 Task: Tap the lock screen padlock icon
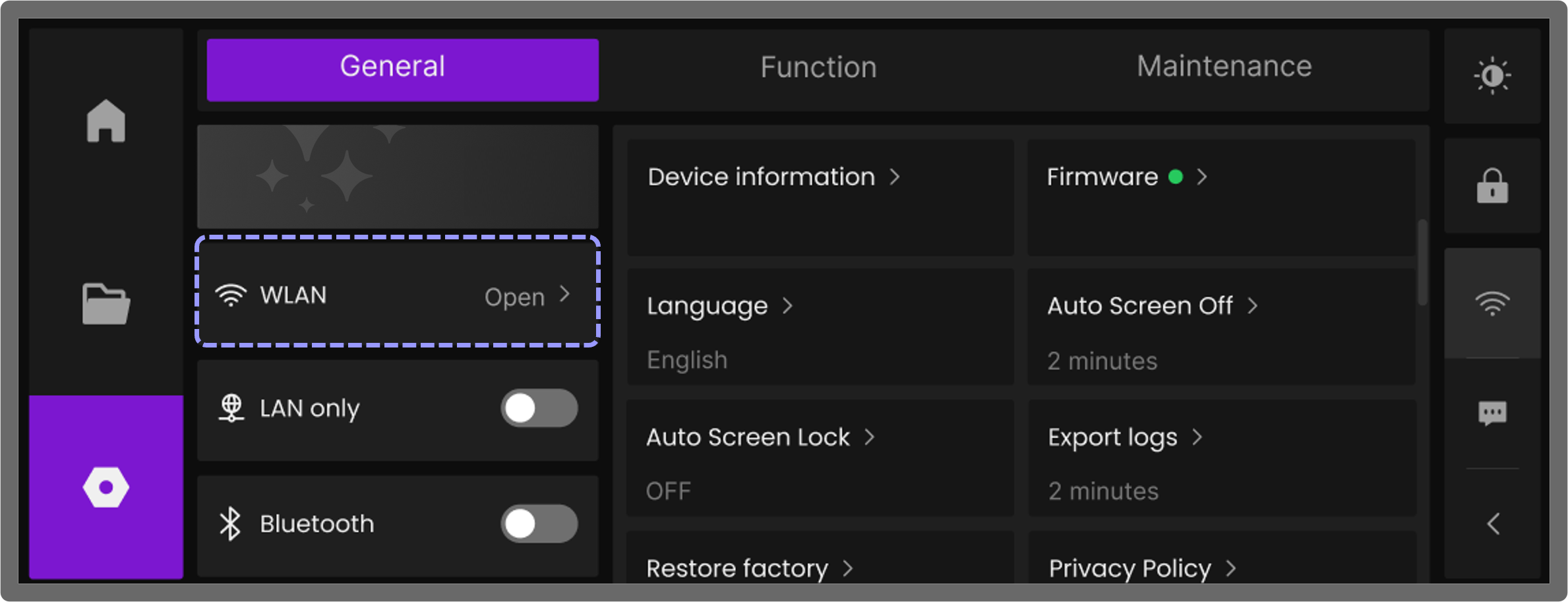(1492, 187)
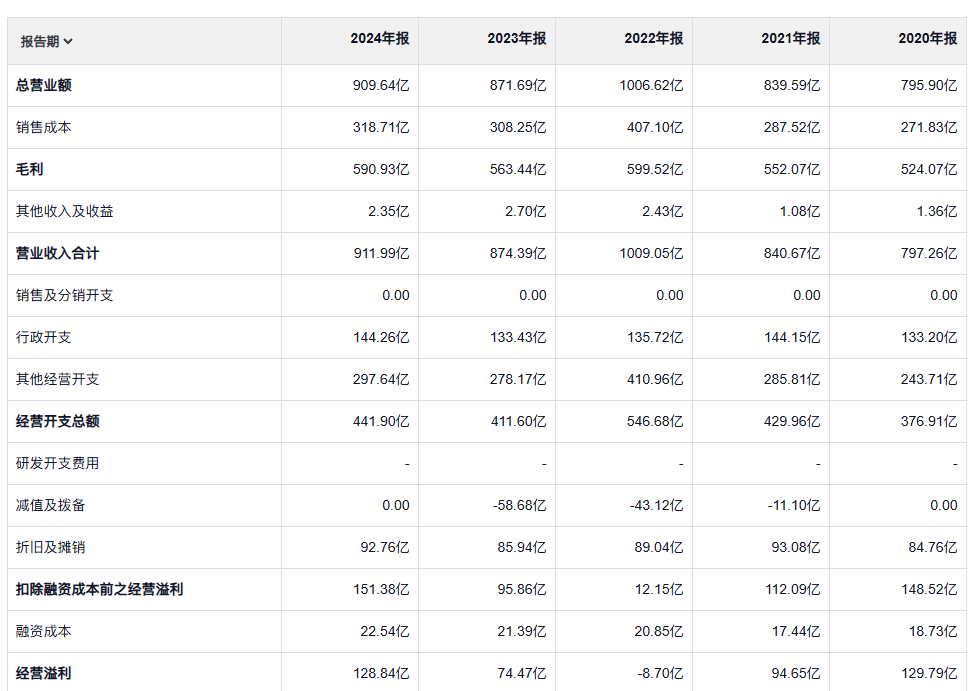Select 2022 总营业额 value 1006.62亿

(651, 85)
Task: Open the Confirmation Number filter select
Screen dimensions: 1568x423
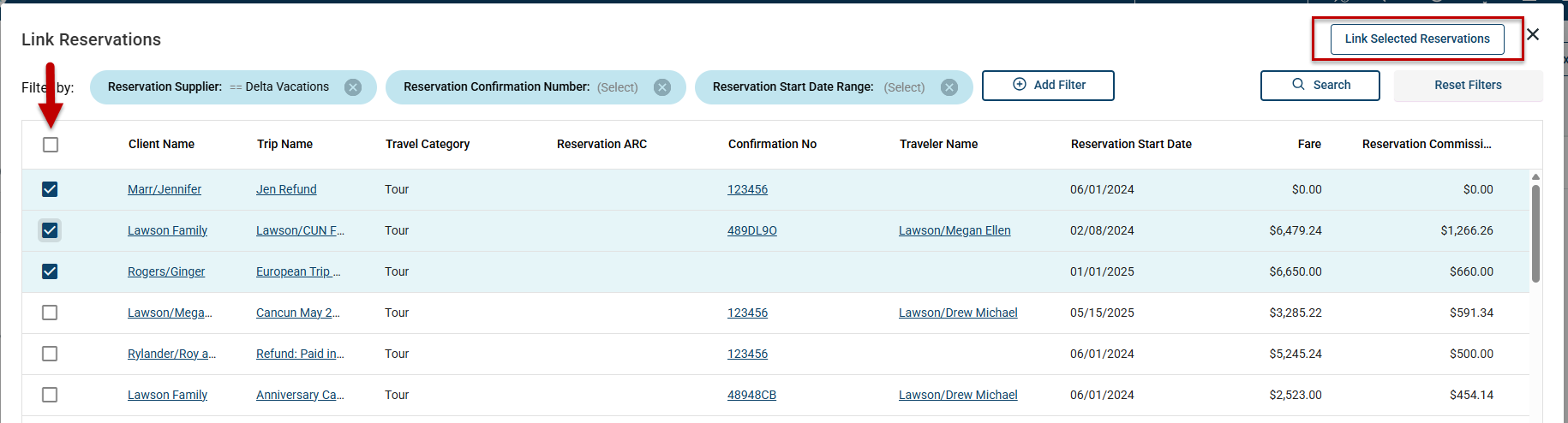Action: 617,87
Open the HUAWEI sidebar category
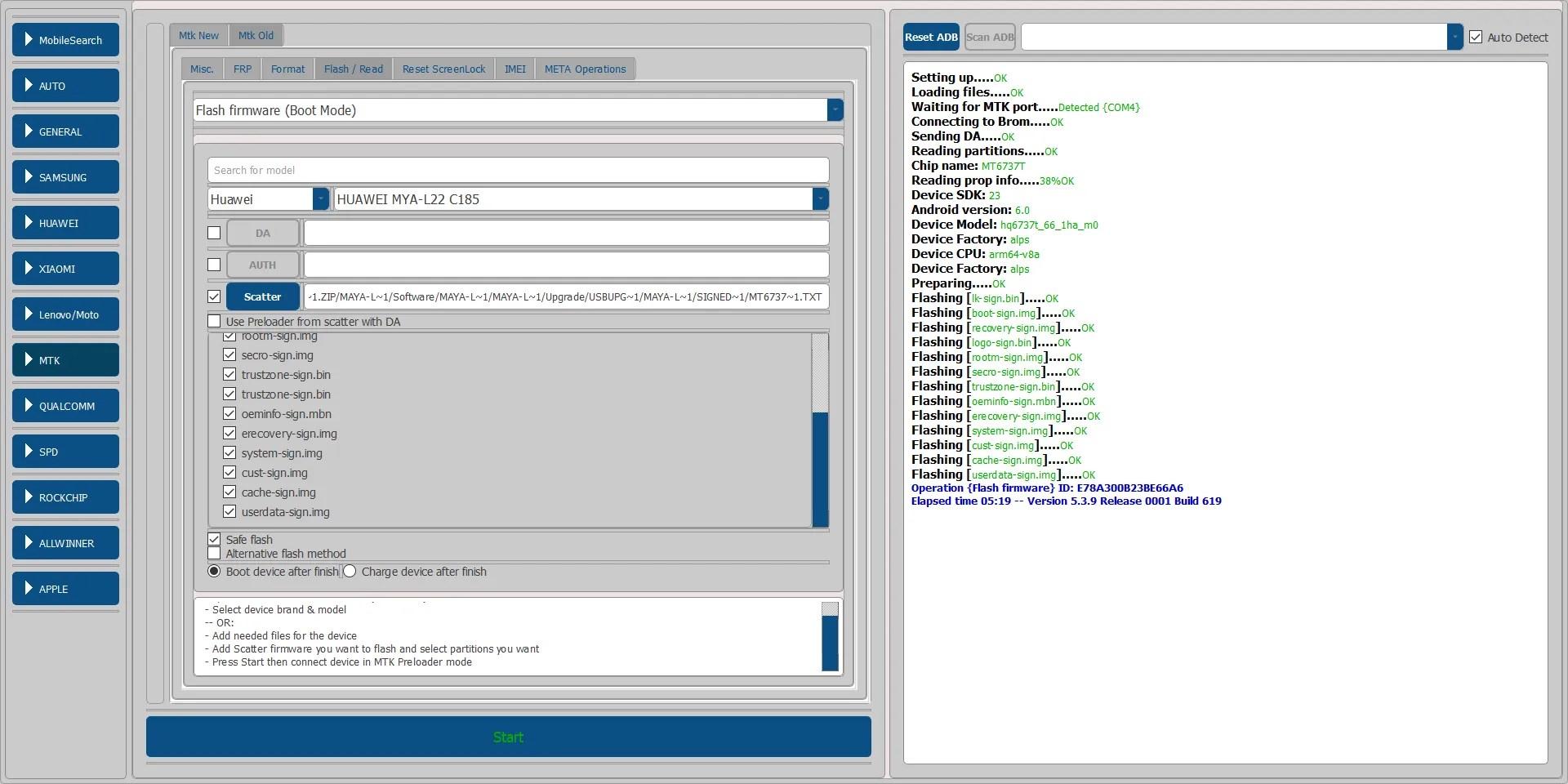Viewport: 1568px width, 784px height. 65,223
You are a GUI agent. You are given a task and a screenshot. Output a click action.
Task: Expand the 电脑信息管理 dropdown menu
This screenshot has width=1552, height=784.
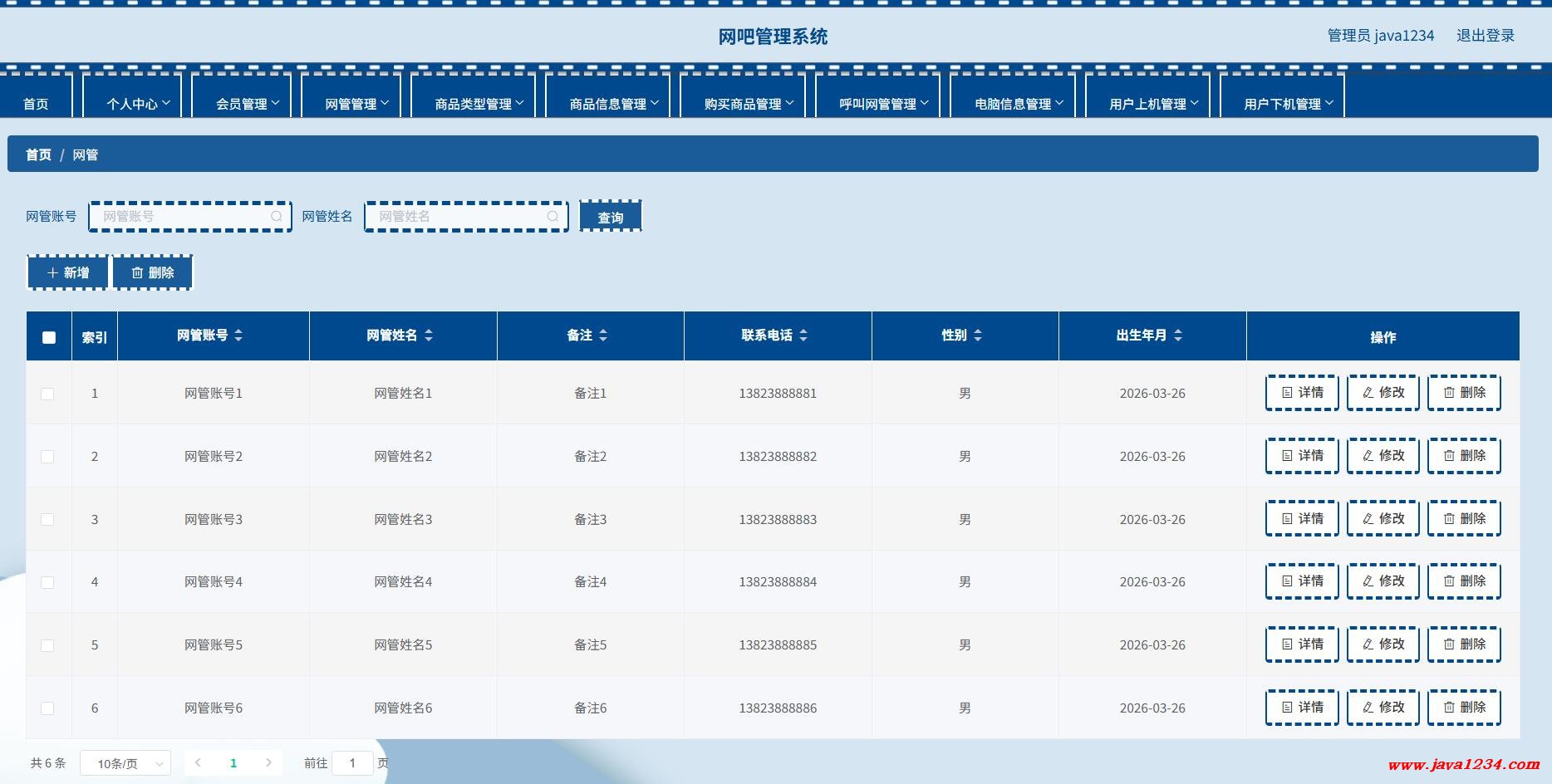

• • •

About this exercise » Each line of the material goes into your copy unchanged, but no picture does.

Answer »
 Task: Tap the lock screen padlock icon
(1492, 187)
Select 2022 总营业额 value 1006.62亿

(651, 85)
Task: Open the Confirmation Number filter select
Screen dimensions: 1568x423
Action: 617,87
Open the HUAWEI sidebar category
Viewport: 1568px width, 784px height. 65,223
You are a GUI agent. You are given a task and a screenshot. Output a click action.
Task: Expand the 电脑信息管理 dropdown menu
This screenshot has width=1552, height=784.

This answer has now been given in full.